[TEXTE À LIRE]

# [Fini] [Mega-problème] Plus rien ne marche, sauf root !

## Saimoun

Bonjour  :Smile: 

Suite au manque de réponse sur ce topic : https://forums.gentoo.org/viewtopic-t-791855.html (cf dernier post), j'ai finalement changé de profil (passé d'un sys multilib à non-multilib), j'ai fait un emerge --update --newuse --deep world, puis emerge --depclean puis revdep-rebuild. Jusque là tout s'est bien passé, j'ai vu qu'il m'a recompilé 3 trucs, le troisième étant gcc.

Puis après ça je redémarre, et là c'est le drame ! "Failed to load module radeon", "Failed to load module snd-emu10k1", "dhcp failed", "the clock cannot be at time, do it yourself", etc etc

(les message ne sont pas exacts au mots près (je fais ça au souvenirs), mais ils y étaient).

Bref, au final, je me retrouve en console avec un "(noname) login:", ce qui veut dire que ma gentux s'appelle maintenant noname, mon compte saimoun n'existe plus, mais heureusement j'ai pu me logger en root (avec un clavier qwerty, bien sûr...)  !!!

Ma question : je fais quoi ? ...

----------

## kernelsensei

Ta glibc a été recompilée ?

[MATÉRIEL FOURNI]
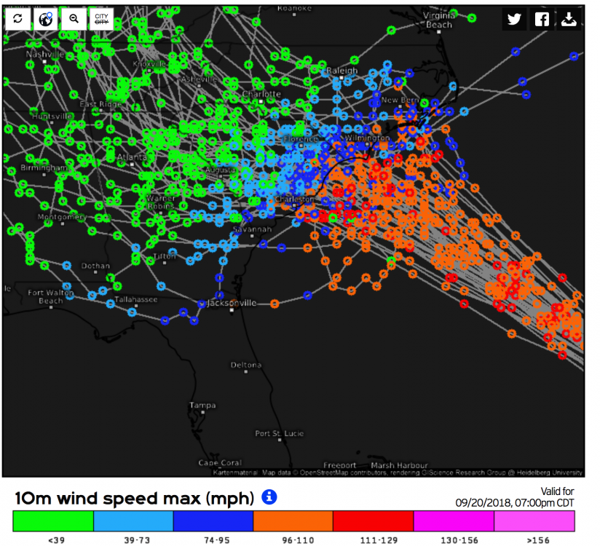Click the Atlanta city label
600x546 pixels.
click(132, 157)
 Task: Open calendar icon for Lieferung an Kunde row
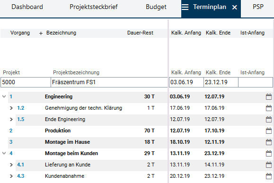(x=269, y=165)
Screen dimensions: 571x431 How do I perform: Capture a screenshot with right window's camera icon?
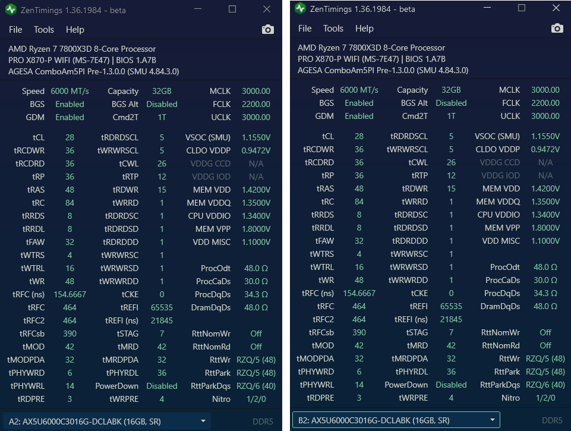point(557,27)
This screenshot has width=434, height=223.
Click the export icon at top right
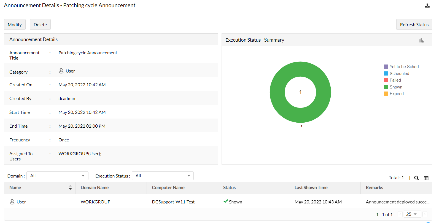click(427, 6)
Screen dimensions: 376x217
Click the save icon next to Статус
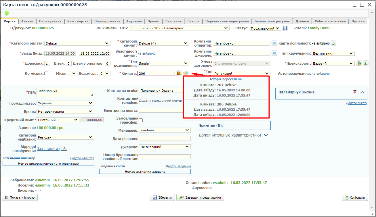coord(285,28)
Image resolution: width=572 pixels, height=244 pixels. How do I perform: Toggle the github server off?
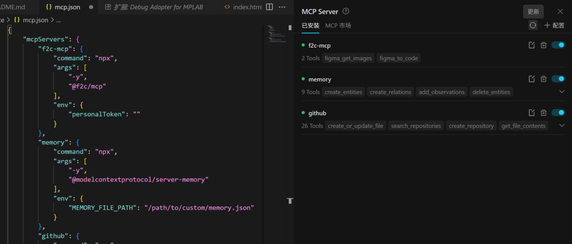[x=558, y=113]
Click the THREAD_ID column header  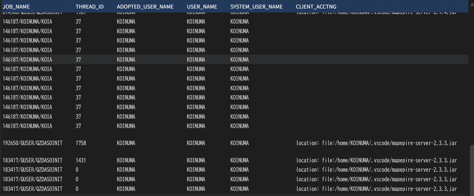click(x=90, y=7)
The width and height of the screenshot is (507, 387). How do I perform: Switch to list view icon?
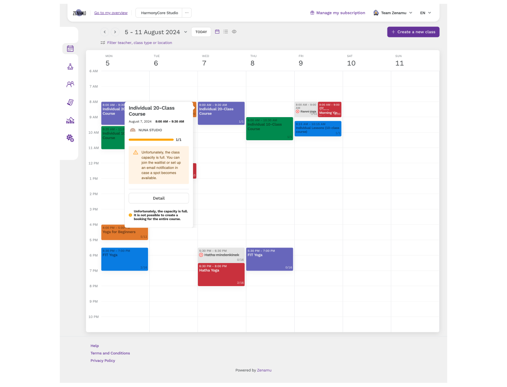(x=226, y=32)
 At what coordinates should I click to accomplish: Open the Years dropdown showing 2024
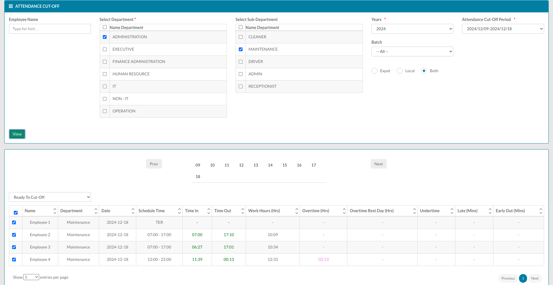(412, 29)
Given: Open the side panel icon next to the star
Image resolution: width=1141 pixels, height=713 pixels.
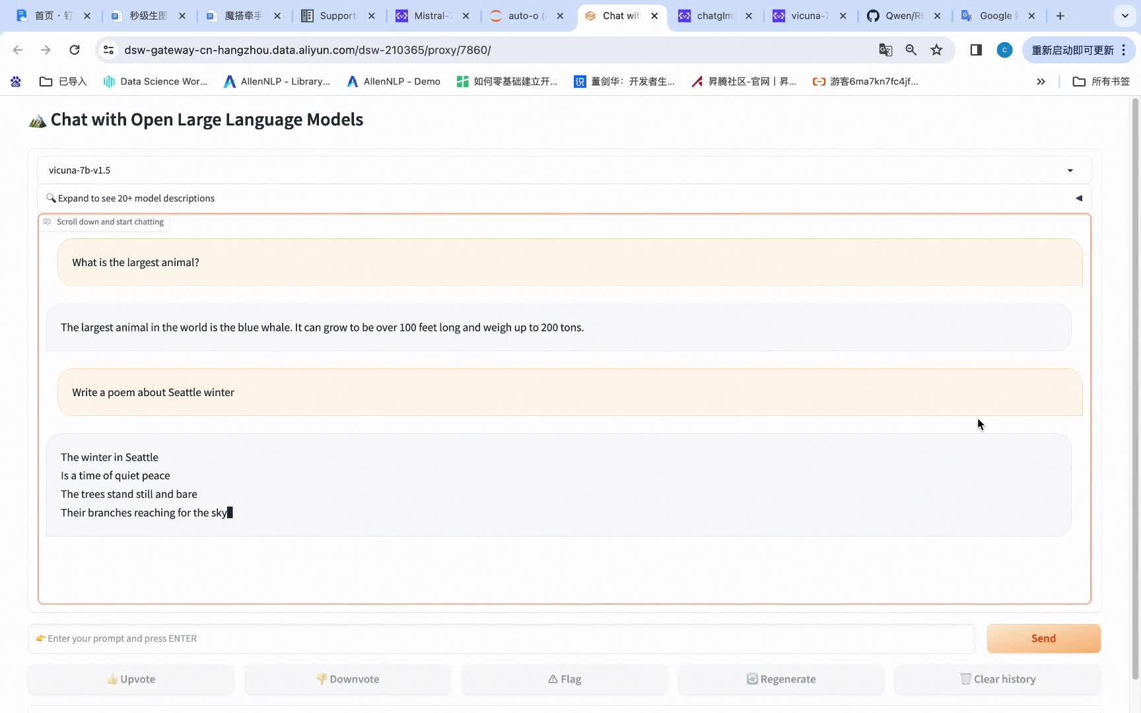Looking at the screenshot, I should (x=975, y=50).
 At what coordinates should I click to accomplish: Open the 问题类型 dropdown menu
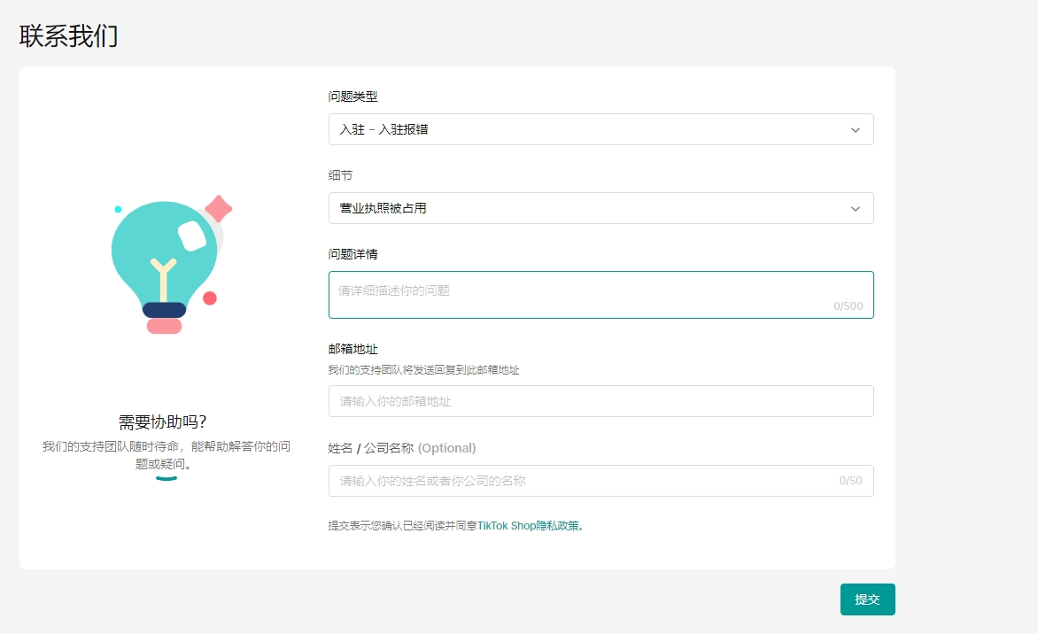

[LE PROBLÈME] Recopiez sans aucune modification le passage du fil de discussion sur la panne de Gentoo qui commence aux mots « # [Fini] [Mega-problème] » et s'arrête après « ils y étaient). ».

[RÉPONSE À L'EXERCICE]
# [Fini] [Mega-problème] Plus rien ne marche, sauf root !

## Saimoun

Bonjour  :Smile: 

Suite au manque de réponse sur ce topic : https://forums.gentoo.org/viewtopic-t-791855.html (cf dernier post), j'ai finalement changé de profil (passé d'un sys multilib à non-multilib), j'ai fait un emerge --update --newuse --deep world, puis emerge --depclean puis revdep-rebuild. Jusque là tout s'est bien passé, j'ai vu qu'il m'a recompilé 3 trucs, le troisième étant gcc.

Puis après ça je redémarre, et là c'est le drame ! "Failed to load module radeon", "Failed to load module snd-emu10k1", "dhcp failed", "the clock cannot be at time, do it yourself", etc etc

(les message ne sont pas exacts au mots près (je fais ça au souvenirs), mais ils y étaient).